◆ **DATA FOR ANALYSIS**

______

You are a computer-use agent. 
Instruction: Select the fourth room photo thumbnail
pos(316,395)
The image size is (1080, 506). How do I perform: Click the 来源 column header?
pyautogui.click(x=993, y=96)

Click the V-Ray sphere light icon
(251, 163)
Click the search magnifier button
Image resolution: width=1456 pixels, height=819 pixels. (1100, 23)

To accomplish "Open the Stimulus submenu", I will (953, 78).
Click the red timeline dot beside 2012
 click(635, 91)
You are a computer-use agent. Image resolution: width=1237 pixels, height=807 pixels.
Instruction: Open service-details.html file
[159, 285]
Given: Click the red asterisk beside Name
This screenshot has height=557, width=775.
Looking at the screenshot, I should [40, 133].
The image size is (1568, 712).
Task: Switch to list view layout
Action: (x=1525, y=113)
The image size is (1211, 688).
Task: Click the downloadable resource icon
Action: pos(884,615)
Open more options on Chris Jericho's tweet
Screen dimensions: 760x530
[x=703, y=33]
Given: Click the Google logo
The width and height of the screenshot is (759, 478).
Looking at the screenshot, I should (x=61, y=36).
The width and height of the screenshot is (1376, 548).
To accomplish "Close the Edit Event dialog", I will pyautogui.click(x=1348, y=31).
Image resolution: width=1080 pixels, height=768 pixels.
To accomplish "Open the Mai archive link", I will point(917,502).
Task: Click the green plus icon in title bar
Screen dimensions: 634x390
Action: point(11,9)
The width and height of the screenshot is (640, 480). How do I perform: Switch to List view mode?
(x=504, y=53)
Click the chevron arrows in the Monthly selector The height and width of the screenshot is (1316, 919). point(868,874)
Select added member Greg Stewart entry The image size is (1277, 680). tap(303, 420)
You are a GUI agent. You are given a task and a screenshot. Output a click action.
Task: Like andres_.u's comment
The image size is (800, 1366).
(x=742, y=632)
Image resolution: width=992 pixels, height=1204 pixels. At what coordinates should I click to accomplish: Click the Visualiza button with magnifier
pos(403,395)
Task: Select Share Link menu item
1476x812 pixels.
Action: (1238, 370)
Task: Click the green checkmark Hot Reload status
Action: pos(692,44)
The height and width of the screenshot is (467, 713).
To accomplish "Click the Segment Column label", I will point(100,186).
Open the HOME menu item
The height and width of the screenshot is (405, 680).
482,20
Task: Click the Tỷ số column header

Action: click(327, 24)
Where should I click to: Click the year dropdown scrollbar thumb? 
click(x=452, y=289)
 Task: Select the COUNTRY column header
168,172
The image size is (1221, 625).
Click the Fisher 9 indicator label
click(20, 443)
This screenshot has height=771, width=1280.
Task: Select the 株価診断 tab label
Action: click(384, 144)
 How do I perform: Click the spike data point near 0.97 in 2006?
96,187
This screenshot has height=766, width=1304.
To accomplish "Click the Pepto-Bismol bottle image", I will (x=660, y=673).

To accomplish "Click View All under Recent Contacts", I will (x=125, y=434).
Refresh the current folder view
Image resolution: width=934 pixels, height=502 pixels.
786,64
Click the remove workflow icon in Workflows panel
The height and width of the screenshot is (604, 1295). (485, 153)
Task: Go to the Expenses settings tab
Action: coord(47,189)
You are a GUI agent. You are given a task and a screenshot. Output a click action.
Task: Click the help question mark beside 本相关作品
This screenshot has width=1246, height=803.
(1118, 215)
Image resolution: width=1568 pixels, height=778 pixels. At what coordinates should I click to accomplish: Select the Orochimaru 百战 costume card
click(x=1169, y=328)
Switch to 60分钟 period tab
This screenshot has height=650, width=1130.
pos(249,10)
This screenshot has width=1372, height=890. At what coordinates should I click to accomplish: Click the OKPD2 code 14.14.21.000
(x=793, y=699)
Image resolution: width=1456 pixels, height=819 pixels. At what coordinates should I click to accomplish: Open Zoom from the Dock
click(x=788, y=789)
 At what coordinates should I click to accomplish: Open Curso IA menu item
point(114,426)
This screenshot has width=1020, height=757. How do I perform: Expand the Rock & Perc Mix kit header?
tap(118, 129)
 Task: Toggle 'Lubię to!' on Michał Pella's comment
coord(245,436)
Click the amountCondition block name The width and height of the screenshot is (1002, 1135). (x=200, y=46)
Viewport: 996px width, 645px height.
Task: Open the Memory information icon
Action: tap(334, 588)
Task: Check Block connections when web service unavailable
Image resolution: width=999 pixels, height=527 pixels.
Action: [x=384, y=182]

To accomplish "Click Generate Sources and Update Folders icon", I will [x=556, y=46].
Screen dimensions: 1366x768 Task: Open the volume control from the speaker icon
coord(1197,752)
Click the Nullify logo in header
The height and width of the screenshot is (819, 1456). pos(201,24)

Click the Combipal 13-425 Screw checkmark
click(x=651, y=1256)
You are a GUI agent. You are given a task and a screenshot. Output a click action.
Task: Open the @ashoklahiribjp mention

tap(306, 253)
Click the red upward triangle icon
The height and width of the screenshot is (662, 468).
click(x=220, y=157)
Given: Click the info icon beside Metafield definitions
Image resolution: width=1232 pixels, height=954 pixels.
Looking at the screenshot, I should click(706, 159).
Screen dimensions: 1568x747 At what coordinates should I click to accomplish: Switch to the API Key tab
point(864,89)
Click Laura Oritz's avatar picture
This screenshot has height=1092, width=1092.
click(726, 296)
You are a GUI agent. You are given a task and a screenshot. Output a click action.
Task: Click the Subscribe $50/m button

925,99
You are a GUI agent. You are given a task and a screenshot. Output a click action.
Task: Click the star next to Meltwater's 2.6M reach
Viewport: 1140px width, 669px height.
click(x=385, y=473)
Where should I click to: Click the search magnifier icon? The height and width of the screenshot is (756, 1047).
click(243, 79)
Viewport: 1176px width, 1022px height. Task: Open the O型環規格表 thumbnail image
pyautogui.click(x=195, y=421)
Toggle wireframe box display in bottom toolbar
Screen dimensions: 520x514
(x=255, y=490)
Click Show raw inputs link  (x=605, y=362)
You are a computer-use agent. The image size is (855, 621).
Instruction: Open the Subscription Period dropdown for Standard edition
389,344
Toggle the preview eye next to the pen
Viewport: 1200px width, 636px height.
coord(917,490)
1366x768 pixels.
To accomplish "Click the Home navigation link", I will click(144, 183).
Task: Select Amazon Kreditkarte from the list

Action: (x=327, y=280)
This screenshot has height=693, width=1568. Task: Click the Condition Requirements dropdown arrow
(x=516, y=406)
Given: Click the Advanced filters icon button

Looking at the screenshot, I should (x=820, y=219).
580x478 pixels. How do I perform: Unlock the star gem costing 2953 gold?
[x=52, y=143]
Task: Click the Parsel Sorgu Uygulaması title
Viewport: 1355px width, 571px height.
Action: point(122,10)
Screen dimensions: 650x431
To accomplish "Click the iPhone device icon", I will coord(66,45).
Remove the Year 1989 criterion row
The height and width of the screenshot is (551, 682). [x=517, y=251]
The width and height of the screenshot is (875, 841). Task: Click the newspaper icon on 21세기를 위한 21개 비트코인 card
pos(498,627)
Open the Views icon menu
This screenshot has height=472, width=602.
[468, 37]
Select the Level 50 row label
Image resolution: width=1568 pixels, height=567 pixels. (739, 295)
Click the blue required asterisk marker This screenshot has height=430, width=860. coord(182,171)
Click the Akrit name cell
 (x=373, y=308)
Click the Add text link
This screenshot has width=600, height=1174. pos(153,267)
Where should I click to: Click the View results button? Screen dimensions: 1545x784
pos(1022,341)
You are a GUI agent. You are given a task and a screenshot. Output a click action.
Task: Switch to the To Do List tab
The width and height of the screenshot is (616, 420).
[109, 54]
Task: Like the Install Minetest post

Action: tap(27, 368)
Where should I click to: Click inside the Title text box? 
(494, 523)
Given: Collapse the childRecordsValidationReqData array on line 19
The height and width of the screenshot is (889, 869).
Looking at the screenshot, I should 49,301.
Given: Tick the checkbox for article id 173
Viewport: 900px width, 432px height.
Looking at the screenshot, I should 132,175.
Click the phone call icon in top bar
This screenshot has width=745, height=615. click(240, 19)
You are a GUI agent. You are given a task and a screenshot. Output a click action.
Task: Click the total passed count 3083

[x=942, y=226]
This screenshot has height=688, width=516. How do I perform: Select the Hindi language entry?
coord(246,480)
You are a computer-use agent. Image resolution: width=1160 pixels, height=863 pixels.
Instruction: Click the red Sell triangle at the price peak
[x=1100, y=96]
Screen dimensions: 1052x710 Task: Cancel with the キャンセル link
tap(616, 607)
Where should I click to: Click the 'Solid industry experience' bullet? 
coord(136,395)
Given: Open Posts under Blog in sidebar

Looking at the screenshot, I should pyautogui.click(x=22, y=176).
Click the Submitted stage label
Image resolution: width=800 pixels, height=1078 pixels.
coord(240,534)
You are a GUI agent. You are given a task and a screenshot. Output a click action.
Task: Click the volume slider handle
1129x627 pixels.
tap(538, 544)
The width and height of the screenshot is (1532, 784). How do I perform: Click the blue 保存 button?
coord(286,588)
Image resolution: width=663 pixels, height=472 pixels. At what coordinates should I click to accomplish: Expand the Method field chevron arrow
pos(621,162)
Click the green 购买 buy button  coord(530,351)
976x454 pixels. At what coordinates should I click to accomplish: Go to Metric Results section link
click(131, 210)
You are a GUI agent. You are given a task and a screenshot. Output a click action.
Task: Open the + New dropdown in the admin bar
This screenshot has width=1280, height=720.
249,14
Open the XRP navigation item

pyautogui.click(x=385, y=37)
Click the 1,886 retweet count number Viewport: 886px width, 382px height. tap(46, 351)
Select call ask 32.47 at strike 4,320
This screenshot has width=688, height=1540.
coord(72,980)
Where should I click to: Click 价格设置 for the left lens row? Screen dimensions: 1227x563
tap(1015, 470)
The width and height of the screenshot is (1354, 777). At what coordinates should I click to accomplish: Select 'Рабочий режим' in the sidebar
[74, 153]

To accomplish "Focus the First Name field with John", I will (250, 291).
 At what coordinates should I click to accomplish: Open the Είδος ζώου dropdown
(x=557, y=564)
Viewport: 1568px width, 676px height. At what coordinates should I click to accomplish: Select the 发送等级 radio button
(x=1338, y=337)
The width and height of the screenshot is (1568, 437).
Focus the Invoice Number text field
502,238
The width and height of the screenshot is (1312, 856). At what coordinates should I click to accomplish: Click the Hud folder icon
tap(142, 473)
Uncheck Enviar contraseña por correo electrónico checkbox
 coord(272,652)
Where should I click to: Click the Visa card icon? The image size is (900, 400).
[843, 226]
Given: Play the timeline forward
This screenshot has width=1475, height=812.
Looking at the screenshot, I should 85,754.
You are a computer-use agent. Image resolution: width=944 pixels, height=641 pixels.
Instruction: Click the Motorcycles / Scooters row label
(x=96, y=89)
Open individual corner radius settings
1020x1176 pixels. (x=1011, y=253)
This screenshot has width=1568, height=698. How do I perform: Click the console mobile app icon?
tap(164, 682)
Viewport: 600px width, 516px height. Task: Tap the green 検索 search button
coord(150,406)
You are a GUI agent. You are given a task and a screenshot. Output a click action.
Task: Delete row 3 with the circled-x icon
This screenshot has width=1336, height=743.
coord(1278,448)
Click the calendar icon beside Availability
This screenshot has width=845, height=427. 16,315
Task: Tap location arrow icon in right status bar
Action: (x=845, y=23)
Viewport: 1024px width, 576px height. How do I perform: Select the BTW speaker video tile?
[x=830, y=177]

______

◆ **PROBLEM DESCRIPTION**
Scan the data above for the word "next", then copy every line that holds it.

◆ **OUTPUT FOR THIS EXERCISE**
Task: Click the star next to Meltwater's 2.6M reach
Toggle the preview eye next to the pen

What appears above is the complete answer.